Judul        : Mata yang Enak Dipandang
Penulis     : Ahmad Tohari
Penerbit   : Gramedia Pustaka Utama
Cetakan   : Kedua
Tahun       : Maret 2015
Tebal        : 216 hlm, 20 cm
ISBN         : 978--602--03--0045--0

Mata adalah jendela jiwa. Konon, dengan dari matanya, kita dapat mengenal dan memahami pribadi atau seseorang. Dari mata kita juga dapat saling mengerti dan saling berempati. Mata seseorang bercerita banyak tentang dirinya sebab mata menyiratkan jiwa manusia. 

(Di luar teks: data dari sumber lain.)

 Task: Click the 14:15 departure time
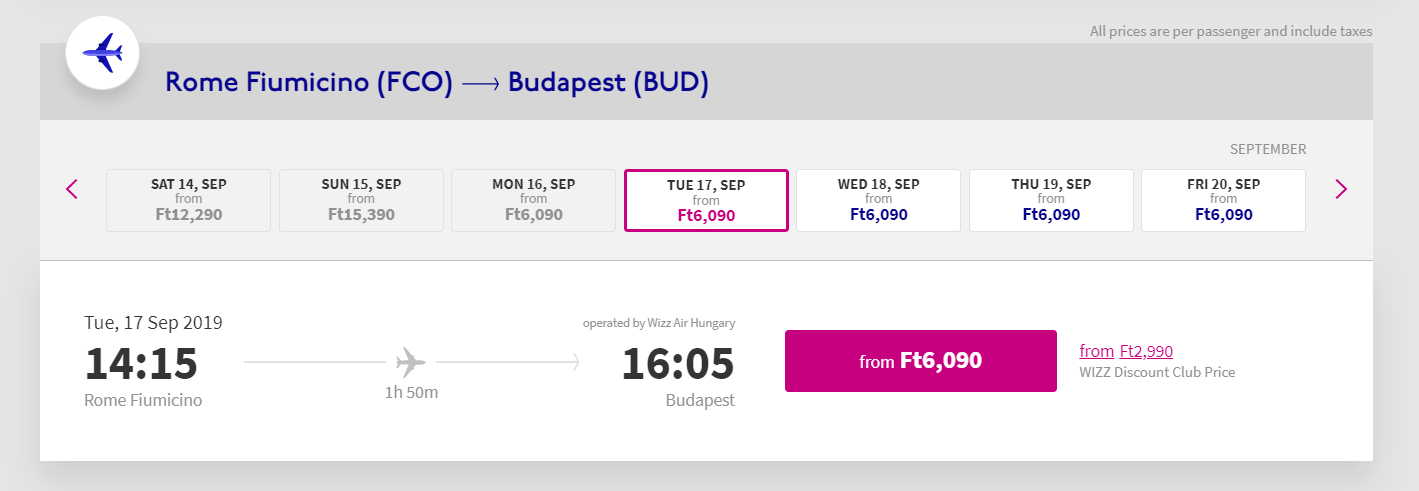click(x=141, y=364)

Mungkin saja kita dapat mengenal jiwa Ahmad Tohari dengan menatap lekat pandangan terhadap hidup yang telah ia rekam dalam antologi cerpen Mata yang Enak Dipandang ini. Buku ini berisi 15 kumpulan cerpen Ahmad Tohari yang telah terbit di media massa dari rentang tahun 1983 hingga 1997. Judul Antologi ini diambil dari salah satu cerpennya yang terbit dalam harian Kompas pada 29 Desember 1991. 


Lima belas cerpen yang dimuat dalam antologi ini memiliki ciri khas yang sama, menilik kehidupan rakyat kecil. Ahmad Tohari dapat menyoroti makna besar dari kejadian lumrah yang kerap dialami dalam kehidupan manusia. Ia memiliki kepekaan terhadap pelajaran tersembunyi yang kerap luput atau kita abaikan. 

Dibuka dengan cerpen Mata yang Enak Dipandang, yang berkisah tentang kehidupan seorang pengemis buta dan penuntunnya. Pengemis Buta telah lama menjalani kehidupan dengan mengemis dan telah banyak pula anak yang berganti menjadi penuntunnya. Namun, hari itu, di siang terik, di stasiun kereta api, siapa sangka bahwa hari Pengemis Buta tidaklah seperti biasanya. Pada penuntun barunya itu, dia meminta untuk datang pada orang yang memiliki mata yang enak dipandang. Cerpen ini sangat getir dan menyayat hati. Ia mengajarkan kita tentang arti mata yang enak dipandang di dalamnya, begitu pula dengan 14 cerpen lainnya. 

Dalam 15 cerpen ini, Ahmad Tohari berhasil menyajikan masalah-masalah kemanusiaan yang membongkar titik kelemahan sifat manusia. Tak jarang ia selipkan kritik sosial berupa sindiran terhadap kebiasaan masyarakat. Dengan gaya imajinatif dan surealis, Ahmad Tohari menupas konflik batin manusia dan mampu menyentuh ranah spiritual manusia melalui kisah-kisah orang kecil.